« Il se masturbait constamment en public et disait : « Ah ! si seulement en se frottant aussi le ventre, on pouvait calmer sa faim ! » (VI 69)
L'éloge de la masturbation par Diogène de Sinope va de pair avec une conception de la relation sexuelle comme moyen rapide de satisfaire un besoin naturel. Dans les deux cas, le sage ne fait pas toute une histoire de la sexualité ; il est encore plus loin de justifier l'art de l'amour. Vite fait, bien fait, en somme ! Mais tout cela on le sait déjà.

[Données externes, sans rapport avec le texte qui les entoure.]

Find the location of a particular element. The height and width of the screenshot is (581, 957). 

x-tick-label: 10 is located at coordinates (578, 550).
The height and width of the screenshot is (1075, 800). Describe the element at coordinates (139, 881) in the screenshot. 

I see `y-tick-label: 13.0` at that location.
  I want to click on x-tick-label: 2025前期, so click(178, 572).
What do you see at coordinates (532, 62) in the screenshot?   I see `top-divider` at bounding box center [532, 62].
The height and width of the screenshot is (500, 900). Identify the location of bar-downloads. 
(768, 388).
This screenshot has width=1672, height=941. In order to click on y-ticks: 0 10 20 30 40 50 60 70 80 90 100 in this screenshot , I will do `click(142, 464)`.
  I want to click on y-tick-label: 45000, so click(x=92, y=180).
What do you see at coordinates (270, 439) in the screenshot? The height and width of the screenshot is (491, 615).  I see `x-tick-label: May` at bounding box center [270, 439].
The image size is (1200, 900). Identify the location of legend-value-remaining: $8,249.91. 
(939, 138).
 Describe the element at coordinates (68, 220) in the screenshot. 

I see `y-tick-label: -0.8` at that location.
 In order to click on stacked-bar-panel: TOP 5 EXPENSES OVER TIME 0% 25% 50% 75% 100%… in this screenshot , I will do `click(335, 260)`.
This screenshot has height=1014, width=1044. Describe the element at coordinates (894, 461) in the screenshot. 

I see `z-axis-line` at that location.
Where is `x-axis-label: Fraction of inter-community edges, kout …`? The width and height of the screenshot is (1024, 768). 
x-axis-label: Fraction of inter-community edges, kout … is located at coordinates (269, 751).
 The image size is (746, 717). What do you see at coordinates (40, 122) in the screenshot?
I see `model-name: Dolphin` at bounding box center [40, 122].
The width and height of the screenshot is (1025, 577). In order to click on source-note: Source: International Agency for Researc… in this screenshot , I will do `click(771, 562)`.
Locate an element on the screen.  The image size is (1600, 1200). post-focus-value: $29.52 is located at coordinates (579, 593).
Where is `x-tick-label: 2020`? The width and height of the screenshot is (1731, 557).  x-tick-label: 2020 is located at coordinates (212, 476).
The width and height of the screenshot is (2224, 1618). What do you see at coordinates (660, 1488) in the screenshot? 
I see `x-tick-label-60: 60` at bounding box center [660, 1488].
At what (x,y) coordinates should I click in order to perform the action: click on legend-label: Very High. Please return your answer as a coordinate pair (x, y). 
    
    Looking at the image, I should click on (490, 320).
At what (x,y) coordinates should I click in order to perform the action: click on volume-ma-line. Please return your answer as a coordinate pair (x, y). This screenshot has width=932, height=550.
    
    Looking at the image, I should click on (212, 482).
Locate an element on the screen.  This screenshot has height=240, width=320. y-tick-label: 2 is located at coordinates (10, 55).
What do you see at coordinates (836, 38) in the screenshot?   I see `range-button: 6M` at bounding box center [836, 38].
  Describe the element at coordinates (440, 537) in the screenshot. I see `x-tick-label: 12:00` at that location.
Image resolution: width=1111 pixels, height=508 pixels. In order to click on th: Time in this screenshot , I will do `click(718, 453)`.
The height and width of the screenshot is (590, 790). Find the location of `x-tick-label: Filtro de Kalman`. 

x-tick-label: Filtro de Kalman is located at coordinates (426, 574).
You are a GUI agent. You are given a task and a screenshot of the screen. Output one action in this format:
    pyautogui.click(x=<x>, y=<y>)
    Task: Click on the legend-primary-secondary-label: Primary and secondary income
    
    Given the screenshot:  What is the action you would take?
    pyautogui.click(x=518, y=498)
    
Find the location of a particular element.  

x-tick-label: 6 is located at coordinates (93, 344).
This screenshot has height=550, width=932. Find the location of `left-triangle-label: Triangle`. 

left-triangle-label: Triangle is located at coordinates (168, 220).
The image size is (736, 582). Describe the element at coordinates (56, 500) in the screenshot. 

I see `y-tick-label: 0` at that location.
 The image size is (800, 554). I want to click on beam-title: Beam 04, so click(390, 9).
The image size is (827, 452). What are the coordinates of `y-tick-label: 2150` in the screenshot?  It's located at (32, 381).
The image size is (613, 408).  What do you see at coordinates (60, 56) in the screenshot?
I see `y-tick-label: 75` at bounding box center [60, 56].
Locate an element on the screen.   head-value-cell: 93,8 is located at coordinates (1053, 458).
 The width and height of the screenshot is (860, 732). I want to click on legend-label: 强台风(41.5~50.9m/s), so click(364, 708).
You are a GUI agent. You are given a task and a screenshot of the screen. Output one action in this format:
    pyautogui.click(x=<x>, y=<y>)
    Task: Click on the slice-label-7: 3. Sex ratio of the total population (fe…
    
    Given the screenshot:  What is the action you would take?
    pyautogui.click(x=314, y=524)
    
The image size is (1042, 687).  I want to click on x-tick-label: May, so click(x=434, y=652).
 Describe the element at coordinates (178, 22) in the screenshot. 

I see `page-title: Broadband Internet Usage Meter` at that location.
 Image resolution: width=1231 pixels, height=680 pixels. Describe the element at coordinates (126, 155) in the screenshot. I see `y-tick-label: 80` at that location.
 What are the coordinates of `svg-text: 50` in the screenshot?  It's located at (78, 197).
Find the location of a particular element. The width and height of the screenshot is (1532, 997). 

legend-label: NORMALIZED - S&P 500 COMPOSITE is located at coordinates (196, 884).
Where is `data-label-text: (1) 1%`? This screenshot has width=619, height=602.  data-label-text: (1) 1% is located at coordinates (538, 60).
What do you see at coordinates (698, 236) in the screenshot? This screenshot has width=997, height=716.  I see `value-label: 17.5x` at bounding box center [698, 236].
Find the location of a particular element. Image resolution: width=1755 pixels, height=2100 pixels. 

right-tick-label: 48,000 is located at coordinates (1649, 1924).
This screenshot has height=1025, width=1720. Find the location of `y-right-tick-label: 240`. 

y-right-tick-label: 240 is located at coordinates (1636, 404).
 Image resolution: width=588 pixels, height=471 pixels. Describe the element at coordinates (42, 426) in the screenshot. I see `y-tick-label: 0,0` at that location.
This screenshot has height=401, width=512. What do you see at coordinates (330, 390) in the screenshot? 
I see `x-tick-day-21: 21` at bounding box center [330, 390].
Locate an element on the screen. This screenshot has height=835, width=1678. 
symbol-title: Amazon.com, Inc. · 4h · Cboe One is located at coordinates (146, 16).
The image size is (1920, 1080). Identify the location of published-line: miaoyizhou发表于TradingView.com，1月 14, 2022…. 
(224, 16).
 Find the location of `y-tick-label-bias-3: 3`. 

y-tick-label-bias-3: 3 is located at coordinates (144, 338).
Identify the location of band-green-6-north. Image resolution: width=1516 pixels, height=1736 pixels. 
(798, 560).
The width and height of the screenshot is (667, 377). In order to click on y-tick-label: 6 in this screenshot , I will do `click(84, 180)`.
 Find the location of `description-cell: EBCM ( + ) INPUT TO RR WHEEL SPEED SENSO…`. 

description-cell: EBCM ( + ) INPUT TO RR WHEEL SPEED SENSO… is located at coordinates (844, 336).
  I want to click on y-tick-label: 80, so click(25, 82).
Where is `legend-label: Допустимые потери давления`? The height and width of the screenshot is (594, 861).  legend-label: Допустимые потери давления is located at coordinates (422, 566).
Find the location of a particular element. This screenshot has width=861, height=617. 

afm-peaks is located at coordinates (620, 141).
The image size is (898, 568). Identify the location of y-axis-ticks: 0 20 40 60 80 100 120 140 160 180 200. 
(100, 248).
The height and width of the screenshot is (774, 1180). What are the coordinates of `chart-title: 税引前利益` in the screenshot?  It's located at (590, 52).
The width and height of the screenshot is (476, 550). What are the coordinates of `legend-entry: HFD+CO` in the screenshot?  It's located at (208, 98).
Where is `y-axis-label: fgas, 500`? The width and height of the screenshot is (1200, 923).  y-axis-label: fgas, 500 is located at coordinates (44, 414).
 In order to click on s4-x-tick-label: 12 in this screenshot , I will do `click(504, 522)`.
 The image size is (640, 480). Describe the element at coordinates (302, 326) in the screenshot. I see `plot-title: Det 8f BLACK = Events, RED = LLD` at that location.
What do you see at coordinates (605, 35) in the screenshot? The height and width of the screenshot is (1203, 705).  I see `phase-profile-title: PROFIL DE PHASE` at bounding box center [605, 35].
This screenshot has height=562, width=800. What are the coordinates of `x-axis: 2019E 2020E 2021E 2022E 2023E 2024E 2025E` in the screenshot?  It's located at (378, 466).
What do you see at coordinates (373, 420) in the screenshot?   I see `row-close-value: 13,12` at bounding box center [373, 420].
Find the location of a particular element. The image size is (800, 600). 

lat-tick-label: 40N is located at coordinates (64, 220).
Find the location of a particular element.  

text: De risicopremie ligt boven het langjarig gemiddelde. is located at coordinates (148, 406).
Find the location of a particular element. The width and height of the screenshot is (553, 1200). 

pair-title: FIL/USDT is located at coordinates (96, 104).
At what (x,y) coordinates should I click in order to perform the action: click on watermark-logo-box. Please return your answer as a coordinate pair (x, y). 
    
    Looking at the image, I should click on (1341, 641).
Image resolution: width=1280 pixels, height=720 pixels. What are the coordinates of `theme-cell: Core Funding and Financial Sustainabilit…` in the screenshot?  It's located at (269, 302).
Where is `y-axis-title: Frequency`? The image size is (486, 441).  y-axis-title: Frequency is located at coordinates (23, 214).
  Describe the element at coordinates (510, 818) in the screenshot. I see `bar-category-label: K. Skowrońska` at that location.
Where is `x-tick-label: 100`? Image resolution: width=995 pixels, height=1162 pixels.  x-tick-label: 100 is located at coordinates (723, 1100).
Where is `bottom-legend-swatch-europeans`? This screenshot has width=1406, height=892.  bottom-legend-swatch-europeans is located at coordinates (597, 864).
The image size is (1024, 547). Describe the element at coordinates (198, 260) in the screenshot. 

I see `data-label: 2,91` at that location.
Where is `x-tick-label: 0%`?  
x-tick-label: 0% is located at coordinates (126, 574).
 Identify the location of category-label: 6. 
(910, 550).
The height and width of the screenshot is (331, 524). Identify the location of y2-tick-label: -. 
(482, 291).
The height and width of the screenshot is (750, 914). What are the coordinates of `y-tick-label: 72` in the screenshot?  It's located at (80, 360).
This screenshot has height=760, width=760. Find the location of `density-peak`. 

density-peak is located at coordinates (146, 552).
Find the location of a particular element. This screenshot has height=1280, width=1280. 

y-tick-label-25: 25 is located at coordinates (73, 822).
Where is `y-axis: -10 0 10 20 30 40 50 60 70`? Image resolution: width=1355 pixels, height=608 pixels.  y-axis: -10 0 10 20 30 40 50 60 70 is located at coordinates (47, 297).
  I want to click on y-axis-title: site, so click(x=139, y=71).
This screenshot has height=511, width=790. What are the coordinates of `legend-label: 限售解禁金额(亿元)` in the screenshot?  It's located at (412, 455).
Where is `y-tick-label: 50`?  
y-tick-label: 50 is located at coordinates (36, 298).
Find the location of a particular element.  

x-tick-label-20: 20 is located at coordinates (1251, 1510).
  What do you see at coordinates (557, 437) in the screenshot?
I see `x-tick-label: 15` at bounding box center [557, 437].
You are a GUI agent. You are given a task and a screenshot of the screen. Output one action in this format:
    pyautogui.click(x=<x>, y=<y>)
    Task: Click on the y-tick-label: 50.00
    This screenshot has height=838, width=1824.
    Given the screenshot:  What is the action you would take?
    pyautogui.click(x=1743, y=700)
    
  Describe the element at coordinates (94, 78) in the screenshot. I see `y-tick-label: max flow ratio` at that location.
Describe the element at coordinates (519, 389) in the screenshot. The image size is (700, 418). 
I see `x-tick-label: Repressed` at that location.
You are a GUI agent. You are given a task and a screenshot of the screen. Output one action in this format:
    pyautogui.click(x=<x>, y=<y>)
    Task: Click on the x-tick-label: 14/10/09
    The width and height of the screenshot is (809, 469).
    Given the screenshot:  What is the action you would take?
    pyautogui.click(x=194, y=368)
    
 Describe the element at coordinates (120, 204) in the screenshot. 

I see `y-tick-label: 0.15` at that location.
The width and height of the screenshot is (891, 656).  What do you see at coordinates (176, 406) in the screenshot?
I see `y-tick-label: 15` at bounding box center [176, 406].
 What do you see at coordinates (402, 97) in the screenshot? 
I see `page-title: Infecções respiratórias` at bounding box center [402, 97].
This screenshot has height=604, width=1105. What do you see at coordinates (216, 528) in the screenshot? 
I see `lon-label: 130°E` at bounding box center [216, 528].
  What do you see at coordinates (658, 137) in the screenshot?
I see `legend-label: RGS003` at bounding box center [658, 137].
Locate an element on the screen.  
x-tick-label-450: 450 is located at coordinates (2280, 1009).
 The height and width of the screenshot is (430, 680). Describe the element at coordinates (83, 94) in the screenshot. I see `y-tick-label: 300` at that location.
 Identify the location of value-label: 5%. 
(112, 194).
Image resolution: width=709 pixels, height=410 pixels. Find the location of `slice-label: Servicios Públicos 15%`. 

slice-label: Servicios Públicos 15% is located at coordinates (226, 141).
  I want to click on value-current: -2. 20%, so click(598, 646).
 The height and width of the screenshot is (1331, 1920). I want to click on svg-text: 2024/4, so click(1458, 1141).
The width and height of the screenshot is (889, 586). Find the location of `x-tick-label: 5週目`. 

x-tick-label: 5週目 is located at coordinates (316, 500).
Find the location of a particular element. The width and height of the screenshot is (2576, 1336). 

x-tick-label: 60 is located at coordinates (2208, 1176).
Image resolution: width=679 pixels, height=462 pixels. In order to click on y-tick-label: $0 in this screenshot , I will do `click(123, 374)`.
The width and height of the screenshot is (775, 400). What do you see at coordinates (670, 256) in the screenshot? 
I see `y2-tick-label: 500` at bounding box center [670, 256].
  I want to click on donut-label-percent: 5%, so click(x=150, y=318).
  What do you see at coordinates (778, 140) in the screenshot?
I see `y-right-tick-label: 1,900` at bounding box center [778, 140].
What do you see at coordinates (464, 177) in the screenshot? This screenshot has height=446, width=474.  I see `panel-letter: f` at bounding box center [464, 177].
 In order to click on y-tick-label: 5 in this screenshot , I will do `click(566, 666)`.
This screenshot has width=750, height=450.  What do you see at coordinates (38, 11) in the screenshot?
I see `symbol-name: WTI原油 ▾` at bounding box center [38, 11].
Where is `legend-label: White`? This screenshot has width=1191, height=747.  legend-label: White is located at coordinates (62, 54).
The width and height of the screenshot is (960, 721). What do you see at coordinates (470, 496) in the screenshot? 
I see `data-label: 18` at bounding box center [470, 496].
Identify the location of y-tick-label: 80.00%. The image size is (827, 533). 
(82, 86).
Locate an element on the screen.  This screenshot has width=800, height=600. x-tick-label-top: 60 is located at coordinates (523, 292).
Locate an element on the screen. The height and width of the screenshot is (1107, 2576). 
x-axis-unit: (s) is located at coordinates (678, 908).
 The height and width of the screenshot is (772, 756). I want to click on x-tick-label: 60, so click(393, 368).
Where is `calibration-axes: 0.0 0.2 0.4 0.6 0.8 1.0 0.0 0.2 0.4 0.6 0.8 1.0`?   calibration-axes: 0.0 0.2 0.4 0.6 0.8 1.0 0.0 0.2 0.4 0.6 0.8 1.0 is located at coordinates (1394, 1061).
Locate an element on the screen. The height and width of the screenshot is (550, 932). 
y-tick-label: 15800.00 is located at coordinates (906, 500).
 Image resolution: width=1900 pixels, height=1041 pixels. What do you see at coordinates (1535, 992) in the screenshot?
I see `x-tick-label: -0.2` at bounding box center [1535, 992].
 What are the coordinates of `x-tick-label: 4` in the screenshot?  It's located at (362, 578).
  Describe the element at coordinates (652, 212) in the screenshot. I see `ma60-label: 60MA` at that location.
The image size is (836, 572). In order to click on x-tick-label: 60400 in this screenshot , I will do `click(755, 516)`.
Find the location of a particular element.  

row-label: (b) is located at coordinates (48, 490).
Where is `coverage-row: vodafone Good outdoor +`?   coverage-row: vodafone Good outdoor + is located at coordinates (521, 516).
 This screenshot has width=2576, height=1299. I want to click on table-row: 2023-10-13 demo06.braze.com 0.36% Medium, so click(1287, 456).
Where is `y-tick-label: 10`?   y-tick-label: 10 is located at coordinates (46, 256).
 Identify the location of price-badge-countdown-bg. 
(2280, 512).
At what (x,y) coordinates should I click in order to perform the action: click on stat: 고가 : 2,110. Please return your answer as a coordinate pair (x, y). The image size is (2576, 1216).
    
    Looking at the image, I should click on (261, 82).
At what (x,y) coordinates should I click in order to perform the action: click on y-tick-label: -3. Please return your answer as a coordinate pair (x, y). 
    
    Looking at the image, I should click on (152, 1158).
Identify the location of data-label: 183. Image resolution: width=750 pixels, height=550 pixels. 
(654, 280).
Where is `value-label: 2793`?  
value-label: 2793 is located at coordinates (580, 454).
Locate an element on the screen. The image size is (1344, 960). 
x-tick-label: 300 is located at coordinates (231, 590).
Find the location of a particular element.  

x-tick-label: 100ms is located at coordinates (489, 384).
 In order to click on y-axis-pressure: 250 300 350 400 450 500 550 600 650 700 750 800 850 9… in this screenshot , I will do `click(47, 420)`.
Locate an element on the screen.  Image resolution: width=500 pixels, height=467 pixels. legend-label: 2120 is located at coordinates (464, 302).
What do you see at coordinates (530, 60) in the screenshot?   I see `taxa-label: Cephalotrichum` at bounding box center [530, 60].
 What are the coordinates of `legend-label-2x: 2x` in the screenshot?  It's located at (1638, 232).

En revanche je découvre, en lisant Les cités grecques (2015) de Jean-Manuel Roubineau, qu'on peut voir la pratique solitaire du cynique sous un autre jour. Dans le passage consacré à l'étude de la pédérastie comme patronage amoureux, l'historien cherche moins à décrire les pratiques réelles (bien difficiles à connaître) qu'à faire connaître les représentations de ce que doivent être les relations entre l'amant (l'éraste) et l'aimé (l'éromène). C'est dans ce cadre qu'il oppose une sexualité noble à une sexualité que j'appellerais donc ignoble, cette dernière étant attribuée au satyre :
" La masturbation était considérée comme caractéristique des esclaves, et, en contexte iconographique, était prêtée à des personnages grotesques comme les satyres (...) À l'inverse du théâtre comique, l'iconographie de la pédérastie s'emploie à souligner "la noblesse de la relation pédérastique", en adossant les scènes idéalisées de pédérastie aux scènes représentant des comportements sexuels excessifs, déviants : les satyres constituent, de ce point de vue, le parfait contre-modèle de l'idéal pédérastique. les rapports sexuels des satyres ont lieu entre égaux et sous une forme conçue comme dégradante (sodomie, fellation, sexe de groupe ou masturbation). À défaut d'égaux, les satyres copulent avec différentes races animales ou monstrueuses, chevaux, mules, daims, sphinges, ou n'hésitent pas à se soulager en s'aidant d'un col de jarre." (p.288-290)
Faire de la masturbation une pratique cautionnée philosophiquement revient donc à rompre avec la division que la culture grecque a faite entre une sexualité admirable et une autre méprisable. Enlevant tout prix à l'attachement amoureux, le cynisme extrait de l'ensemble des pratiques prohibées par la culture celle qui de toute évidence assure l'autarcie qu'il cherche.
Il ne s'agit pas dans un tel cadre de s'encanailler auprès des prostituées ou de se complaire à une pratique vicieuse. Non, indifférent aux hiérarchies purement conventionnelles et dans une totale indépendance d'esprit par rapport aux croyances collectives, le cynique prélève ce qui, du point de vue de la raison, sert objectivement ses fins éthiques.